──────── Estratto del testo ────────
Il personaggio
L'autista di camion che assalta le residenze per anziani e sognava la politica: chi è Schettino, l'uomo del crac
Dopo la richiesta di arresto ai domiciliari della Procura di Brindisi. L'imprenditore 50enne gestisce Rsa anche nel Barese. La Finanza: «Ha creato una ragnatela di società per svuotare i beni»
Una ragnatela di società usa e getta, scatole vuote fallite sotto montagne di debiti. E un modus operandi ormai consolidato, quello di mettere le mani sulla gestione di case di riposo per anziani per accumulare ricchezze. Ne ha fatta di strada Michele Schettino, 50enne di Brindisi per cui la Procura di Lecce ha chiesto i domiciliari con l’accusa di bancarotta fraudolenta in relazione al fallimento della società che gestiva le Rsa di Miggiano e San Donaci.
────────
Completa quanto segue.
1) Nell'articolo su Michele Schettino, con quale accusa la Procura di Lecce ha chiesto per lui i domiciliari?
2) Riscrivi il passo dell'articolo su Michele Schettino che va da "Una ragnatela di società usa" a "e San Donaci.".
3) Prosegui l'articolo su Michele Schettino partendo dopo l'ultima frase riportata.
──────── Dati forniti ────────
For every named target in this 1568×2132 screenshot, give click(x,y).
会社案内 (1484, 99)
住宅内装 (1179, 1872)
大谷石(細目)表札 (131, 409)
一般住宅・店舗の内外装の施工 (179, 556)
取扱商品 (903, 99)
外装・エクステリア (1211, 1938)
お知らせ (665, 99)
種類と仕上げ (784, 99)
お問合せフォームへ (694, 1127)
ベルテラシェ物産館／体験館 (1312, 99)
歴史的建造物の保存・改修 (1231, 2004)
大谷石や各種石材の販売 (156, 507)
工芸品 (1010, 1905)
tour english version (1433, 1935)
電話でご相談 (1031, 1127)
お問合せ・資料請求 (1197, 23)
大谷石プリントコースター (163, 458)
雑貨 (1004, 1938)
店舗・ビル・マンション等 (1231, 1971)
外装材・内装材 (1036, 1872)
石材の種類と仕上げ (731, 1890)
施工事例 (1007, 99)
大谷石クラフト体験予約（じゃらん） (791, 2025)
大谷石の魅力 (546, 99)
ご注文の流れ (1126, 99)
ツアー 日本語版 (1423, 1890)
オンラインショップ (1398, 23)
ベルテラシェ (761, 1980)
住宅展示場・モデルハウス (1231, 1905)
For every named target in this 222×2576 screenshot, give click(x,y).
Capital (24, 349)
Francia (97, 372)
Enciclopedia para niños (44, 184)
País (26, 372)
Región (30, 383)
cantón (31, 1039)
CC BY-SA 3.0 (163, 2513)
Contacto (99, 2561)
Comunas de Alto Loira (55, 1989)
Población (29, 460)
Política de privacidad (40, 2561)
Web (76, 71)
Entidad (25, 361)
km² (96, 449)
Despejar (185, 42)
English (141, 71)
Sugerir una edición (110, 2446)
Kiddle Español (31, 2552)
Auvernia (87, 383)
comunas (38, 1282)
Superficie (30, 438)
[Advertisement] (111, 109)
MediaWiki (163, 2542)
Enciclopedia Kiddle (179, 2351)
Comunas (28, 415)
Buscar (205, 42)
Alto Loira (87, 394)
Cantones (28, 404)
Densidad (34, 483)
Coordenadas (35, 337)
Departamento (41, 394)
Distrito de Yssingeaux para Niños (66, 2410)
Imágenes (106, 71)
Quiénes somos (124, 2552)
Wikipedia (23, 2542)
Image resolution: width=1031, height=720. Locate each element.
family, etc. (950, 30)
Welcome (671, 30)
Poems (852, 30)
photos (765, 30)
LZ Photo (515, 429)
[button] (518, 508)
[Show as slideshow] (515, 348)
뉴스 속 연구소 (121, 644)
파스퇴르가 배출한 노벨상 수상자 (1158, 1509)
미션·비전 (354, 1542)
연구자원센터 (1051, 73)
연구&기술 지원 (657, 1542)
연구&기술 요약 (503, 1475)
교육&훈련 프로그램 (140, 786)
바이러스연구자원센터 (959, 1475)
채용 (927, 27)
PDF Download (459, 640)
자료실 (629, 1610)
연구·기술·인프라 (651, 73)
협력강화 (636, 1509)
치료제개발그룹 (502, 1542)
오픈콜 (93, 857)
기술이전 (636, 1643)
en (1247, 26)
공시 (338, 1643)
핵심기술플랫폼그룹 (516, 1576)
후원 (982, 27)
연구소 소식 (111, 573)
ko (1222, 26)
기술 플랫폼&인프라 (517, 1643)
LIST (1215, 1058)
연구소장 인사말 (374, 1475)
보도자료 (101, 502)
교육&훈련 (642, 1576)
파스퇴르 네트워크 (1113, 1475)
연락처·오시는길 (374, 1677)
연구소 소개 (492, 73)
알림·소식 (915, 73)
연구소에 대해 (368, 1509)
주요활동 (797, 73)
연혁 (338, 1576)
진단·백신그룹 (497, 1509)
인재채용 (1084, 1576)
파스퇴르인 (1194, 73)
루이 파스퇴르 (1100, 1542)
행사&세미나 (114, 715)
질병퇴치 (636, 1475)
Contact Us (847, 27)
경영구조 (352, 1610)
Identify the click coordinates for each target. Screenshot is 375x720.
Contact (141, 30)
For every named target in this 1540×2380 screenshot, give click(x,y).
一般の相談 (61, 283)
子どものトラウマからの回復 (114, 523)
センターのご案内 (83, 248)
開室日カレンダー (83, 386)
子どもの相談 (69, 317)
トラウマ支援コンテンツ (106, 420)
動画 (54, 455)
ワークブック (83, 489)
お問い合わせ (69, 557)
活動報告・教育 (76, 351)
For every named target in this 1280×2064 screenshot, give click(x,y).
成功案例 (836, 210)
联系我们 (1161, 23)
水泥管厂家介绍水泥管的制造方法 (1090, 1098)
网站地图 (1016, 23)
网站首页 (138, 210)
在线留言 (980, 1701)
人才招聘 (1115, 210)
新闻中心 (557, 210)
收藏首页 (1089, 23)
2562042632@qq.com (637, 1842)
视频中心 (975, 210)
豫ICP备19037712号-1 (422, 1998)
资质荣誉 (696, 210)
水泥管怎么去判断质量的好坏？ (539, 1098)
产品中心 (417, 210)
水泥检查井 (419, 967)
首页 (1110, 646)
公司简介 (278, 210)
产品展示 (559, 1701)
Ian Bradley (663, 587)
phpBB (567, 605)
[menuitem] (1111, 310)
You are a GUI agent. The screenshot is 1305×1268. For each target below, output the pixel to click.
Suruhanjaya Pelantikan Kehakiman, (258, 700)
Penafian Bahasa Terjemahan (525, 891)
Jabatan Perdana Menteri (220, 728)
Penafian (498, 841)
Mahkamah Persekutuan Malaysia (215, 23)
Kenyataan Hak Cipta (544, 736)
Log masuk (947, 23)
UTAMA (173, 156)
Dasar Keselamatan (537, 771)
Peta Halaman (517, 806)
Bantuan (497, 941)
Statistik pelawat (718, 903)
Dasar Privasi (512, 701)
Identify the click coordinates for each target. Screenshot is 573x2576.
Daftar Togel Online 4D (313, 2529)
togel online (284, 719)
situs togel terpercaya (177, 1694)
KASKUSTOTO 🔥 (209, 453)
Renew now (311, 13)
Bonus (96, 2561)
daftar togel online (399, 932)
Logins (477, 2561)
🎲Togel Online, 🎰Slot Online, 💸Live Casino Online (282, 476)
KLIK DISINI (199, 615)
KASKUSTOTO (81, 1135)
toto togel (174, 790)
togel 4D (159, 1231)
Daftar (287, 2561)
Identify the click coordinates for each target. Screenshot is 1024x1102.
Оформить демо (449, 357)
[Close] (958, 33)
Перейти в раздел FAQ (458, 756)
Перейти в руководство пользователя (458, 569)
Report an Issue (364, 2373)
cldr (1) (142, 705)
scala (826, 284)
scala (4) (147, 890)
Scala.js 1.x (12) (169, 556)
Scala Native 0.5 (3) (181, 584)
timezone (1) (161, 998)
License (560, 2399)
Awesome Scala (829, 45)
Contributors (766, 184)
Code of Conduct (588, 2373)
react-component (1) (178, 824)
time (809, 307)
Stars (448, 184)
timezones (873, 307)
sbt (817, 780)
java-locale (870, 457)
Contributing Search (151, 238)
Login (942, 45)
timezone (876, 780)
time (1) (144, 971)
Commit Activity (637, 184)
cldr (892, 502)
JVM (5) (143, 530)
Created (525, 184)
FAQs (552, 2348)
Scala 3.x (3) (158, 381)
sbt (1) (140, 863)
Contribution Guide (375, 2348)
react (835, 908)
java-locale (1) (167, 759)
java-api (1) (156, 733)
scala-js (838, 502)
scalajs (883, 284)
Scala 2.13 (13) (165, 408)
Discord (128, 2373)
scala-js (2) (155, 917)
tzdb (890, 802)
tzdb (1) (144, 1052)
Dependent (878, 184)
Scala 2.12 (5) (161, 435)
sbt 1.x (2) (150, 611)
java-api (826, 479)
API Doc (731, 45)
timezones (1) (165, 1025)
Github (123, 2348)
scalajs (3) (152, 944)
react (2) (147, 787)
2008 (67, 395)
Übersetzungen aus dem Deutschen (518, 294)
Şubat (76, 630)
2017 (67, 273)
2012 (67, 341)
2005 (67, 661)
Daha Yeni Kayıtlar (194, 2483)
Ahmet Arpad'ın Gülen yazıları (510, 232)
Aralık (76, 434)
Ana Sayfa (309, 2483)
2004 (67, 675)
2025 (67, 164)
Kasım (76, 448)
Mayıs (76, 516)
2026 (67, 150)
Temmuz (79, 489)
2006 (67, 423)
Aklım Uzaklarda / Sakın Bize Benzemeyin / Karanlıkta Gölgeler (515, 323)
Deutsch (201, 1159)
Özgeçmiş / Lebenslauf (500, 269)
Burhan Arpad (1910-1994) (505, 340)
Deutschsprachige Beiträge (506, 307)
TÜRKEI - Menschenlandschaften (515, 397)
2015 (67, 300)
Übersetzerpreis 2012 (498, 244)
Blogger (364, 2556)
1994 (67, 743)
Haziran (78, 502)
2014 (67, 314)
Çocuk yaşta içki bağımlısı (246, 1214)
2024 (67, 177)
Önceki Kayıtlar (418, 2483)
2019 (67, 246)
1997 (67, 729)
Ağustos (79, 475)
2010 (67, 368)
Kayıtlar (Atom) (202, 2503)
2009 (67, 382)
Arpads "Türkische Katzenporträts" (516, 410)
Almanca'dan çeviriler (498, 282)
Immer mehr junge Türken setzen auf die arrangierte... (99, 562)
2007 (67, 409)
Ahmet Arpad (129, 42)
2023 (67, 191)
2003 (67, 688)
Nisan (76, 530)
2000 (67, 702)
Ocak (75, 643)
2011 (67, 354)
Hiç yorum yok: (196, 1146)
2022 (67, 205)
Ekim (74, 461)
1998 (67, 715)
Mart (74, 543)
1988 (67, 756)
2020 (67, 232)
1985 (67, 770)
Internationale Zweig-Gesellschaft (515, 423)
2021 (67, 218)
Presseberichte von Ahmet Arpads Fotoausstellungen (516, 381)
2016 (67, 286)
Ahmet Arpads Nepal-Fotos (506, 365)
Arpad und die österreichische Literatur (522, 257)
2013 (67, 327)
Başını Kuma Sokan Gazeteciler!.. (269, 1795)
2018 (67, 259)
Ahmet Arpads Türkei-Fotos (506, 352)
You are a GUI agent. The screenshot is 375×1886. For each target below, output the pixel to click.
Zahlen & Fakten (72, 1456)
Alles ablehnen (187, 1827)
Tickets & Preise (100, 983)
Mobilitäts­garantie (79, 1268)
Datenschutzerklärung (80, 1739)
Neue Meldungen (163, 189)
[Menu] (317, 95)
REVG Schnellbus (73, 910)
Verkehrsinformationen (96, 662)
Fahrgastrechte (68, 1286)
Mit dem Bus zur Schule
────────
Soluzioni.
1) Con l'accusa di bancarotta fraudolenta.

2)
Una ragnatela di società usa e getta, scatole vuote fallite sotto montagne di debiti. E un modus operandi ormai consolidato, quello di mettere le mani sulla gestione di case di riposo per anziani per accumulare ricchezze. Ne ha fatta di strada Michele Schettino, 50enne di Brindisi per cui la Procura di Lecce ha chiesto i domiciliari con l’accusa di bancarotta fraudolenta in relazione al fallimento della società che gestiva le Rsa di Miggiano e San Donaci.

3)
Le carte dell’inchiesta della Finanza coordinata dal pm Alessandro Prontera raccontano chi è Schettino, camionista per una discarica di Lecce che un giorno incontra sulla sua strada l’imprenditore brindisino Luca Screti, proprietario originario delle due case di riposo. «Verso l’anno 2014 mi presentarono questo Michele Schettino presso il campo sportivo di San Pietro Vernotico», mette a verbale Luca Screti davanti alla Procura di Brindisi che aveva aperto un procedimento per il furto delle quote della Medicare di Screti da parte di Schettino e dei suoi sodali, cui Screti aveva affidato le cliniche temendo (come poi sarebbe accaduto) e l’arresto per le tangenti pagate al sindaco di Brindisi. «Schettino aveva delle società a livello sanitario e millantava delle conoscenze politiche forti sul territorio con il presidente Emiliano di cui lui vantava che si stava candidando alle Regionali». Ed in effetti nel febbraio 2015 Michele Schettino aveva presentato la sua candidatura alle Regionali nella lista di Realtà Italia, quella di Giacomo Olivieri, salvo poi rinunciare qualche settimana dopo e buttarsi nella gestione delle due case di riposo che - secondo la Procura di Lecce - avrebbe saccheggiato portandole al crac.